Canonical Correlation Analysis of Mid- and Near-Infrared Oil Spectra

Abstract
A mathematical procedure based on Canonical Correlation Analysis (CCA) was used in order to assign the wavelengths of the near-infrared spectra through knowledge of the mid-infrared spectra. The relevance of the treatment was tested on commercial oils that mainly differ in their level of unsaturation. Initially, two separated Principal Component Analyses (PCAs) were performed on the near- and mid-infrared data to overcome the high intercorrelations across the wavelengths. CCA was then applied to the resulting principal components.
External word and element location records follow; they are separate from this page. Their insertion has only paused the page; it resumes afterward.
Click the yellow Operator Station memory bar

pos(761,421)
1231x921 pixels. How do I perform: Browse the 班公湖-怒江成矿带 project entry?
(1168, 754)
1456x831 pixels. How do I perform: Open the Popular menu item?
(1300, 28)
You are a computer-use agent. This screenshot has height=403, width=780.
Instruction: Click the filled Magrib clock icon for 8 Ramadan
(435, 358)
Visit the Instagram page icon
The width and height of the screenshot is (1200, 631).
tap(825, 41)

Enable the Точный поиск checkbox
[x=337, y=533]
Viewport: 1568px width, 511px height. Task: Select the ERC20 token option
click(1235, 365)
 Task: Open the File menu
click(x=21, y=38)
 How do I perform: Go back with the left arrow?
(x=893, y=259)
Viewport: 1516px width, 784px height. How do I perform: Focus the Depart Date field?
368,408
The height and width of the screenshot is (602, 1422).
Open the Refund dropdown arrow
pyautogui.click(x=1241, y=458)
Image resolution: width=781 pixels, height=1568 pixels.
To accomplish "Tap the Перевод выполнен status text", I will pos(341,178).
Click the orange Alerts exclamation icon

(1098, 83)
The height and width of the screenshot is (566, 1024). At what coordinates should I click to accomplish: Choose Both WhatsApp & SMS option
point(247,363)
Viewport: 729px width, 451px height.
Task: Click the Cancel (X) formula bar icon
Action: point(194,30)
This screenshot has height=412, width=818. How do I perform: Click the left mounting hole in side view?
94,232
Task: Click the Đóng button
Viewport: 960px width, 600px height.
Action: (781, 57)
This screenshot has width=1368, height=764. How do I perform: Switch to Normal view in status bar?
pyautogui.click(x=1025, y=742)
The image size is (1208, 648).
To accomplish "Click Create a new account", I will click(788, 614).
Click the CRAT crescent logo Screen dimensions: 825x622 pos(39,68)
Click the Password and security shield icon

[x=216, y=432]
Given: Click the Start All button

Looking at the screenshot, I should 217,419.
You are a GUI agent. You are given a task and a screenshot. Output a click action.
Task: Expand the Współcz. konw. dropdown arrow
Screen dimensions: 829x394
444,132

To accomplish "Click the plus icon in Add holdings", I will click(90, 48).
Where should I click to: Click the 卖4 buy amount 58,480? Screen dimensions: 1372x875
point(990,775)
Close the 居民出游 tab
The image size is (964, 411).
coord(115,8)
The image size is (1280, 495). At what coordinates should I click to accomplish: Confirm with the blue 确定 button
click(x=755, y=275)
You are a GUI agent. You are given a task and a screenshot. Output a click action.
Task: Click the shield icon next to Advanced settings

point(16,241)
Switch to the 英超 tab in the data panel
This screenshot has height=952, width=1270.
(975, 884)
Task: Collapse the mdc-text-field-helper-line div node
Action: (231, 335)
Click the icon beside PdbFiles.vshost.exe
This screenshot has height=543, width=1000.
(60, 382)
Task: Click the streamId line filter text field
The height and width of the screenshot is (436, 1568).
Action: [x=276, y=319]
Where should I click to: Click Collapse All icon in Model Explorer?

Near- and mid-infrared canonical variates were assessed so that they achieved maximum correlation. The procedure makes it possible to draw CCA spectral patterns that exhibit significant positive and negative peaks. The first near-infrared canonical variate was highly correlated with the first mid-infrared canonical variate ( r2 = 0.97). The corresponding near- and mid-infrared CCA spectral patterns were therefore given the same interpretation. The mid-infrared pattern opposed negative peaks characteristic of CH2 groups to the positive peaks of CH3 and =CH groups. Consequently, in the near-infrared pattern, the positive peaks at 1708, 2140, 2170, and 2480 nm were assigned to CH3 or =CH groups, and the negative peaks at 2304, 2344, and 2445 nm were assigned to CH2 groups. A more precise interpretation was obtained by comparing the wavelengths observed to theoretical values and to previous assignments.